Digitising 2023 Census: To be or not to be?

Amidst scarce resources, advocacy has intensified on need to digitise the 2023 Census. Does the federal government have the capacity or better still, is the country ready to go digital given peculiar challenges including power supply? KEHINDE OSASONA asks.

If Nigeria succeeds in conducting a census exercise in 2023, it would be coming 17 years after the last one.

Records show that in 108 years since the amalgamation, there have been only six headcounts in Nigeria, three under colonial rule and three others afterwards.

The 1991 Census was conducted 27 years after that of 1963. The 2006 count was 15 years after 1991. What it implies is that it is already 16 years since the 2006 headcount was conducted.

While the 2006 exercise put the population of the country at 140.43 million, 71.3 million male and 69.0 million female.

The debate in favour of another census has continued to resonate with concerned citizens and stakeholders advocating a digitised exercise.

Like the general elections, there have been arguments by stakeholders and experts on the need to employ technology for the next census exercise as a way of ridding it of irregularities and complain that usually trail every exercise.

Although, the federal government’s readiness for the exercise has not firmly rooted, there have been awareness and sensitisation by the National Population Commission (NPC) in readiness for the much-touted exercise.

The federal government, however, said recently that it may carry out a national census after the 2023 general elections, it was still not clear whether N178.09 billion earmarked for the national population and housing census in the 2022 budget would aid in digitising the exercise as being advocated by NPC and other stakeholders.

Nigeria’s Constitution authorises only the federal government to undertake a census.
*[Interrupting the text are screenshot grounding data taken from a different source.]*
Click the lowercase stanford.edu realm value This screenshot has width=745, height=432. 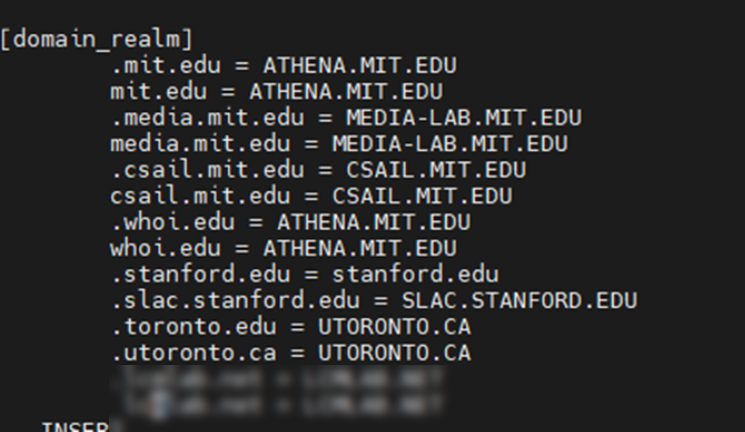[416, 274]
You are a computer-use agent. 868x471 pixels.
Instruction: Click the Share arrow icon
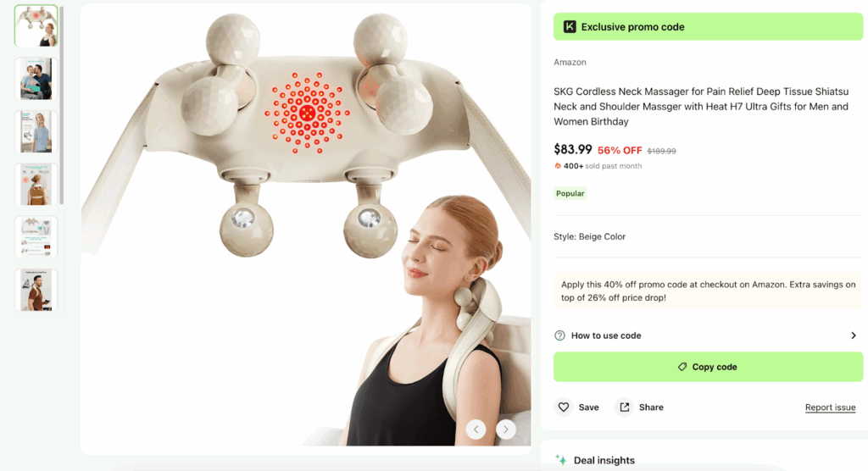coord(625,407)
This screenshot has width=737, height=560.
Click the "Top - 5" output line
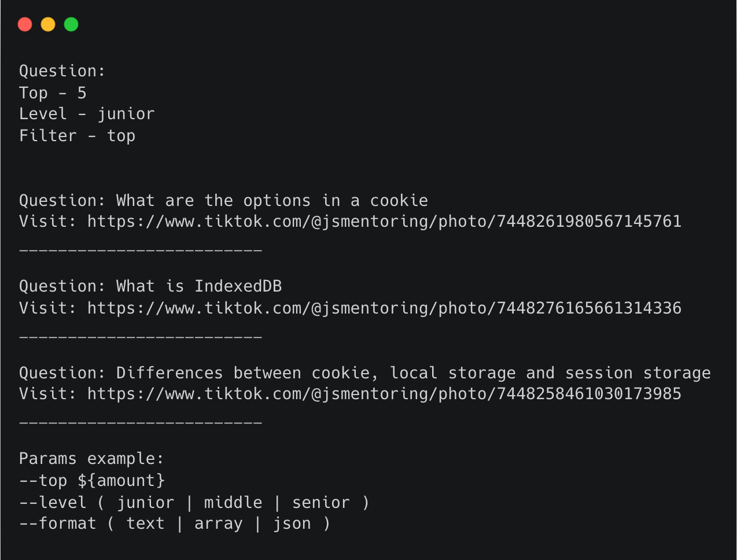point(53,93)
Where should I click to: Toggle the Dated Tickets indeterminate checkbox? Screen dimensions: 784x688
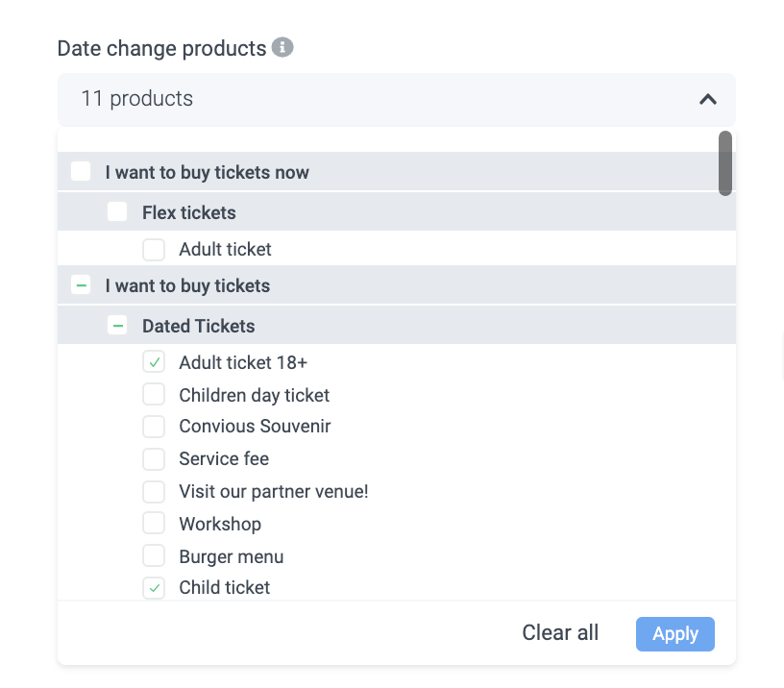point(117,326)
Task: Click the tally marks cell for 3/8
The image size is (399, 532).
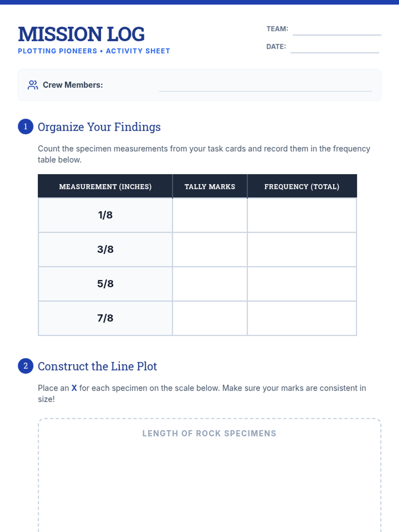Action: (210, 249)
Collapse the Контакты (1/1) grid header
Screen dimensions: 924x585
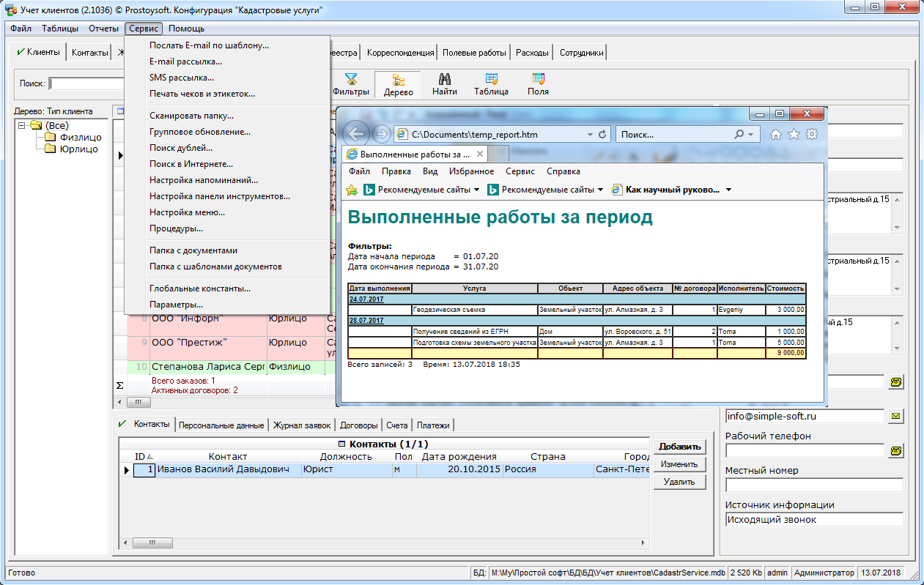[x=341, y=444]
Also, Section 6 of the NPC Act empowers the commission to undertake the enumeration of the population of Nigeria periodically through censuses, sample surveys or otherwise and to establish and maintain a machinery for continuous and universal registration of births and deaths, across the federation.

How feasible?

Following agitations the NPC, sometime last year, disclosed its readiness to employ the service of one million Nigerians for the census.

The Director-General, NPC, Nasir Isa-Kwarra, who stated this after meeting with President Muhammadu Buhari in Abuja, further stated that the commission would deploy high technology in the conduct of the national census.

“It is very crucial because I have highlighted that the census is a very important exercise for the nation. Through census, we generate the data that we use for policy making, for planning, for development, by the three tiers of government, and the private sector, they all need this.

“If you are a private sector, you’re producing something; certainly, you need to know the population of an area if you want to create a market there.

“So, census data is very crucial, very important. Because, the data we’ve been using are just projections and estimation and are sort of obsolete, we need the actual census data to use for our planning,” he stated.

However, while shedding more light on the need to adopt advanced technology and its effectiveness earlier this year, the NPC said it has advanced reliable technological innovations to prevent politicians and interested elites from manipulating the 2023 census.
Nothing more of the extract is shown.